Monitor k80

Hi, we have a number of ubuntu servers (minimum install) with k80’s. We’re looking to monitor the GPU on those server with any monitor tool available (e.g. nagios, prtg, logicmonitor etc.) using whatever means such as SNMP. I was looking for MIB’s for the k80 but could not find any. We need to have historical data on the temp, utilization, run reports and see graphs. And of course, setup alerts. What are my options grab that data from ubuntu? Im by no means a developer, i just need this info from an IT standpoint.

Thanks!

Use nvidia-smi for that, look at the --loop and --filename or daemon options.

Hey, thanks for the info.

nvidia-smi is great if im monitoring the box live. The --filename option is definitely an option to store historical data, but if only it was csv or some other meaningful delimiter. The way its now, i would need to perform some extensive parsing to make use of the data.
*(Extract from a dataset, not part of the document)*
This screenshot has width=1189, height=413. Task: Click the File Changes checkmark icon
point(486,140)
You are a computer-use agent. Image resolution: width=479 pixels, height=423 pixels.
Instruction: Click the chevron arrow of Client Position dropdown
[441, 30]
Is there anyone thats currently monitoring their GPUs? Im sure there’s a great need for this. I need to get the data into some tool where i could configure graphs and setup alerts.

Though you said ‘no means developer’ I think your best shot is to write a small python script that uses the nvidia-ml-py bindings. Shouldn’t be too hard. Also available for perl and of course most other languages.
See: NVML (Nvidia management library)
PS: you can also use the -x switch of nvidia-smi to get xml but a ton of it and still needs to be parsed.